I opened my mouth to protest, but thought better of it. I’d buried that memory—along with a whole host of others from those days—quite effectively until that moment. It all came back to me with searing clarity: Adam’s face, his jaw set. The way he’d stormed from the party. They weren’t moments in my life I wanted to be reminded of.
I bit my lip. Something I hoped would show my contrition. Although—and I honestly did out of sheer habit this time—I knew it made me look very appealing too.
‘That was a long time ago. Back when we were teenagers.

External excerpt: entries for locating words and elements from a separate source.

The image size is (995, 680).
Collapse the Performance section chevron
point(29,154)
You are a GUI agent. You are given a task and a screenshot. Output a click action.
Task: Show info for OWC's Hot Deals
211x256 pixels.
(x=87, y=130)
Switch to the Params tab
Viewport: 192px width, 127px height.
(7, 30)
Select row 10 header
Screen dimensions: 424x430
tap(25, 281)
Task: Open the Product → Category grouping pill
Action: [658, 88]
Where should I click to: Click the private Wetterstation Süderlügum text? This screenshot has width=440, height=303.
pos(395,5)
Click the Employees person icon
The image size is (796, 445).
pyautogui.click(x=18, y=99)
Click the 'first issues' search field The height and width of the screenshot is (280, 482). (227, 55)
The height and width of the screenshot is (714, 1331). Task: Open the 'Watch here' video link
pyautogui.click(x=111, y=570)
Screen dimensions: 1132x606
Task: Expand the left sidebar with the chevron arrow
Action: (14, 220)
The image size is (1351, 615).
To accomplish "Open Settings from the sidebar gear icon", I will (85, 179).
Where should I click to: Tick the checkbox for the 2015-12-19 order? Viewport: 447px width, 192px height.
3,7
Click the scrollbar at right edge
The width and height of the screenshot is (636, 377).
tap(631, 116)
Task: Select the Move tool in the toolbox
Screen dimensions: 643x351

Teenagers do lots of stupid things.’
‘Like kissing their best friend in front of the whole room when the current Romeo is being a slightly harder nut to crack?’
Oh, hell. I’d actually done that too, hadn’t I? Not that I’d planned it, though. I’d just got carried away in the heat of the moment.
Adam hadn’t spoken to me for a month after Sharon’s party, even though I’d wheedled and whined and pulled every trick in the book to get him to forgive me. In the end I’d just turned up on his doorstep one day—no tricks up my sleeve, not even any make-up on—and begged him to give me another chance, to say we could be friends again. There’d been a huge Adam-shaped hole in my life. One I hadn’t cared for very much. One I hadn’t thought I could go on living with. Its presence had nibbled away at my very soul.
Adam had forgiven me. Eventually. But since then we’d both tacitly agreed to ignore the boy-girl element to our relationship, and I must have done a pretty good job of it if I’d managed to forget how atrociously I’d behaved.
‘I’m sorry,’ I said quietly. ‘I’m such a horrible person. No wonder Nicholas Chatterton-Jones wants nothing to do with me.’ And this time I wasn’t even angling for a compliment. I really meant it.
Adam pulled me close again and let out a long breath. ‘Don’t be silly. You’re fabulous. You know you are. It’s just that I realised that you won’t let the men in your life be anything but “puppies”, and I’m the sort that refuses to wear a collar and lead for anyone—not even you. So for that reason, and probably a few more, I decided we work better as friends.’ And then he kissed the top of my head.
One corner of my mouth tried to smile.
Adam carried on talking, and I could feel his warm breath in my hair. ‘I have to warn you…well…I’m sorry to say I don’t think you stand a chance with this one. You’d better find yourself a different puppy to train.’
Sorry? He didn’t sound sorry in the slightest.